Draft Law granted its tenth extension

Government had vowed to bring Draft Law to very first cabinet meeting, but instead applied to Supreme Court for a six-month reprieve.

Arutz Sheva Staff ,

Haredi army recruits
Haredi army recruits
IDF spokesperson

The ongoing Draft Law saga – which played a pivotal role in bringing down successive governments – has just been given a new lease on life. The Supreme Court has granted the government a six-month extension to passing a revised law that meets with its approval. This is the tenth such extension it has granted in recent years, Behadrey Haredim reports, and gives the government until January 6 to find a solution that a majority of the Knesset approves.

Although the government had promised to pass a Draft Law within 90 days of taking power, without altering the wording as drafted by the committee established by Avigdor Liberman when he was Defense Minister during the 20th Knesset, various government officials have now tacitly admitted that the text of the law will likely need to be changed. The Draft Law promoted by Liberman only passed its first reading in the Knesset, with several political parties committing to see that its wording was changed as it passed through the committee stage – as is customary for legislation on any topic.

A month ago, Liberman announced that the Draft Law would be presented before the government in its very first cabinet meeting. However, for reasons that are not clear, the Law has not yet been submitted for approval, with the government focusing on other issues in the meantime.

On Tuesday, Defense Minister Benny Gantz touched on the subject of the Draft Law during a speech made marking the conclusion of Reuven Rivlin’s term as President.

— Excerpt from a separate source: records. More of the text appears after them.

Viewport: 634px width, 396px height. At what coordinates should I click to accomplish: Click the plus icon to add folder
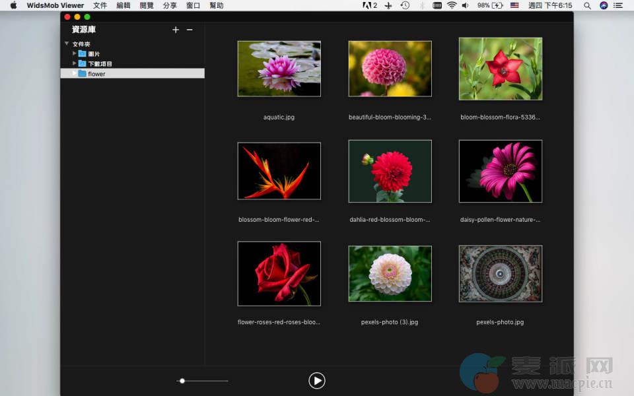coord(176,30)
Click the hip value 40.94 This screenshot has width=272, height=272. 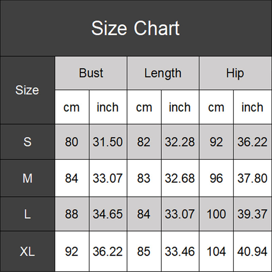[x=252, y=252]
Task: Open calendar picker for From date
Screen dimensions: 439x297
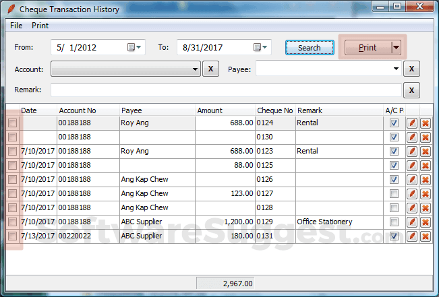Action: point(135,47)
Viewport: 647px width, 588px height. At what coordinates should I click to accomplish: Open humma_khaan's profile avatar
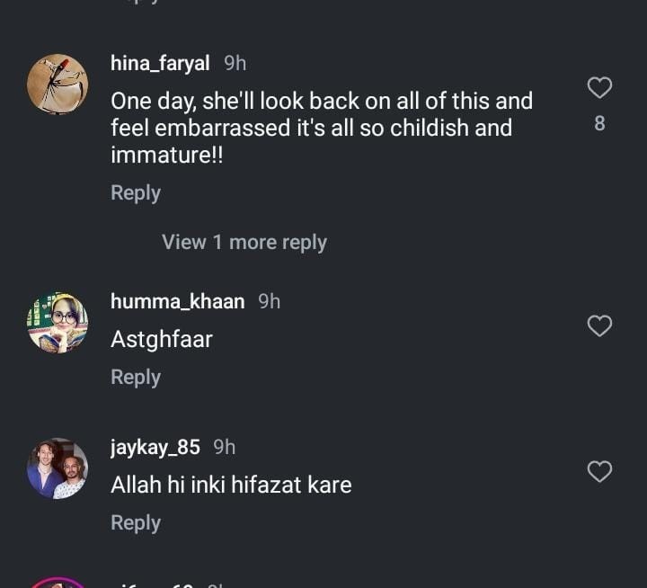58,322
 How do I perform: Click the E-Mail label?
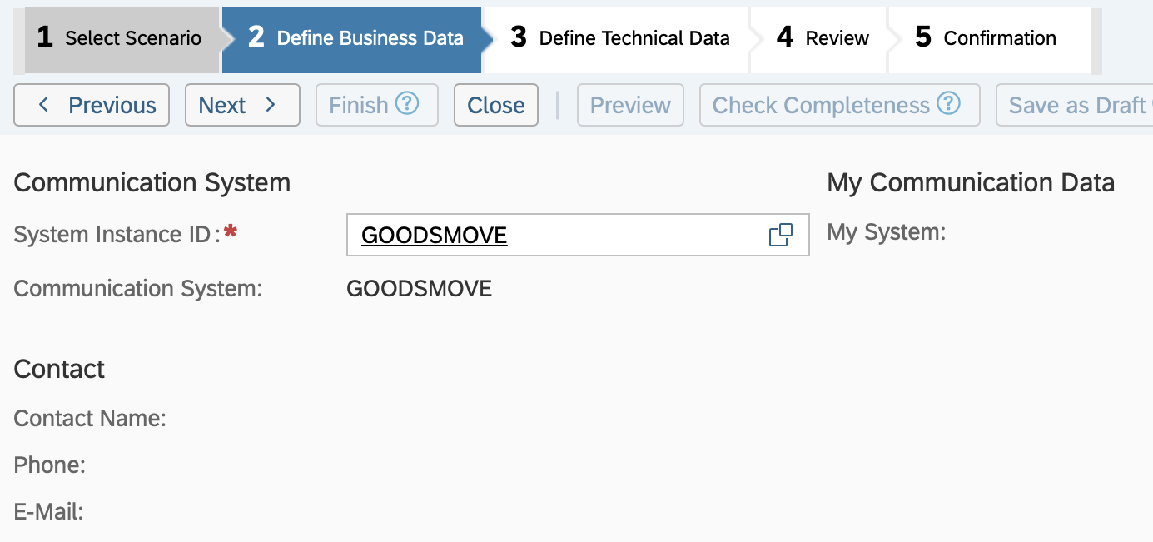point(49,512)
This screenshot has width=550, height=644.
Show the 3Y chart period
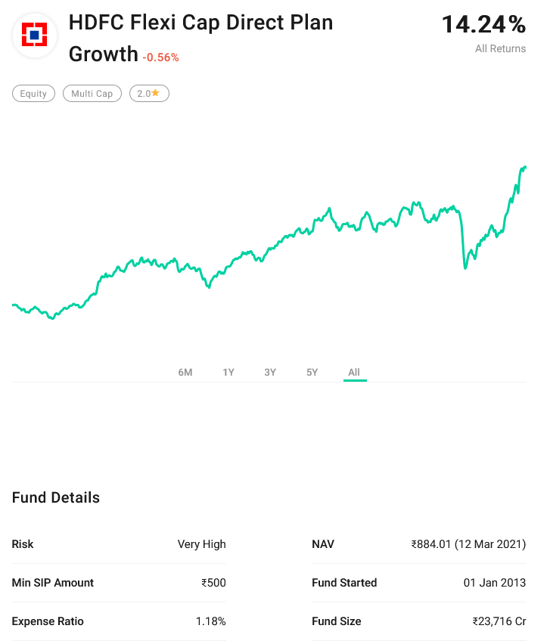(x=270, y=372)
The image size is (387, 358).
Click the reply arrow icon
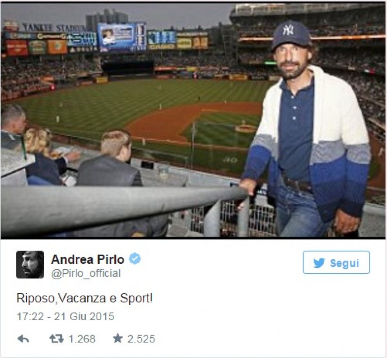(23, 339)
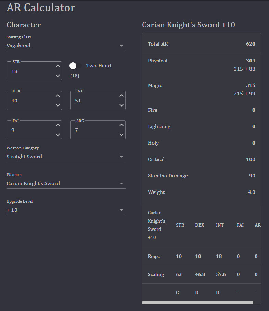Viewport: 269px width, 311px height.
Task: Decrease the INT value using down arrow
Action: (121, 105)
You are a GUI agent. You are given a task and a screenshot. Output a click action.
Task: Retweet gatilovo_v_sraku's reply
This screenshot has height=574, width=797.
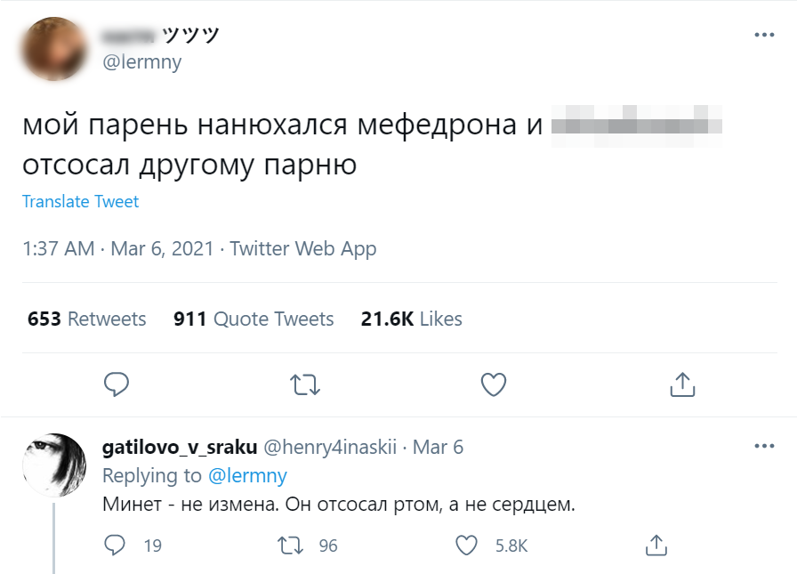pos(290,545)
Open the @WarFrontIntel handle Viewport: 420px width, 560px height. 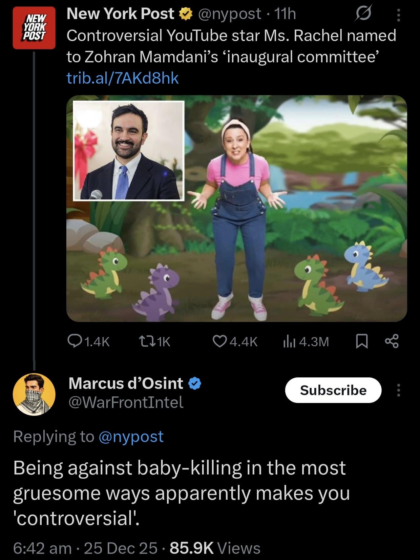(x=126, y=402)
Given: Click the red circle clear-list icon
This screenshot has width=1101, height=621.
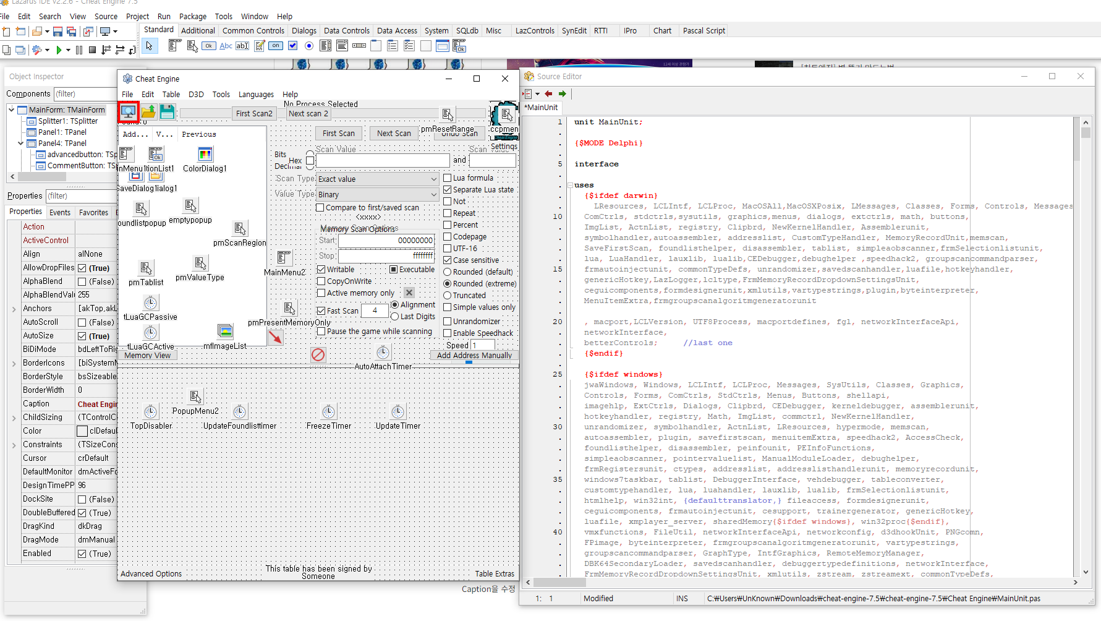Looking at the screenshot, I should (318, 355).
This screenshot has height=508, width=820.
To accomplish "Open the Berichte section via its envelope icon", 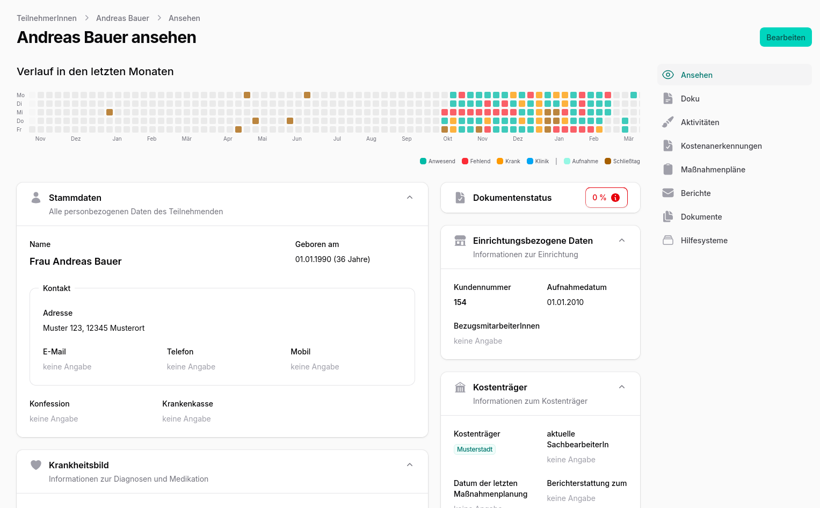I will tap(667, 193).

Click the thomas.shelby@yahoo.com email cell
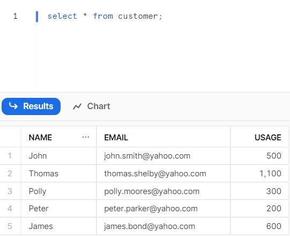click(163, 174)
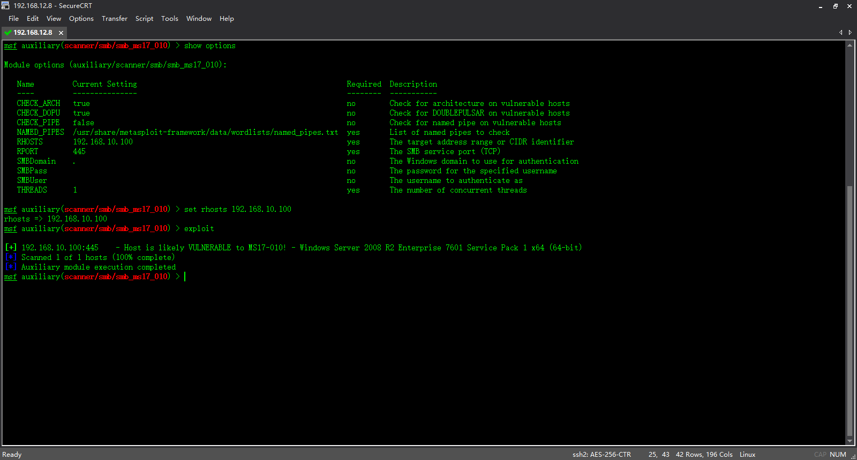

“This ‘burden’ of state security and the correct way in which people should contribute to society should be addressed anew, in order to bring all sectors into partnership with one another,” Gantz said. “Yesterday, I submitted a request in the name of the State to the Supreme Court, asking it to grant the government an additional period of time during which we will draft a new recruitment law. In the first stage, we will need to alter the [previous] law that was struck down by the Court and draft a new law that enhances equality.”

Gantz stressed that, “Our main challenge now is to develop a new outline for army service that meets the needs of Israeli society and the state for the coming decades. This must be done together with the involvement of the Prime Minister and with the cooperation of all the relevant government ministers, and must also be fully coordinated with the IDF.”

The Defense Minister added that, “A new outline in the same spirit as the one I presented to the previous government will save the army of the people and increase solidarity among us all. At the end of the day, despite the challenges we will face along the way, a new law will create a situation in which a majority of Israeli citizens – Jews, Muslims, Circassians, Druze, and Christians – will serve the state. It will also bring about an increase in equality in the workforce and increased opportunities for all. This is an urgent national need and the only solution that is good for the IDF, for security, and for Israeli society. If we do not act now, Israel’s security will suffer.”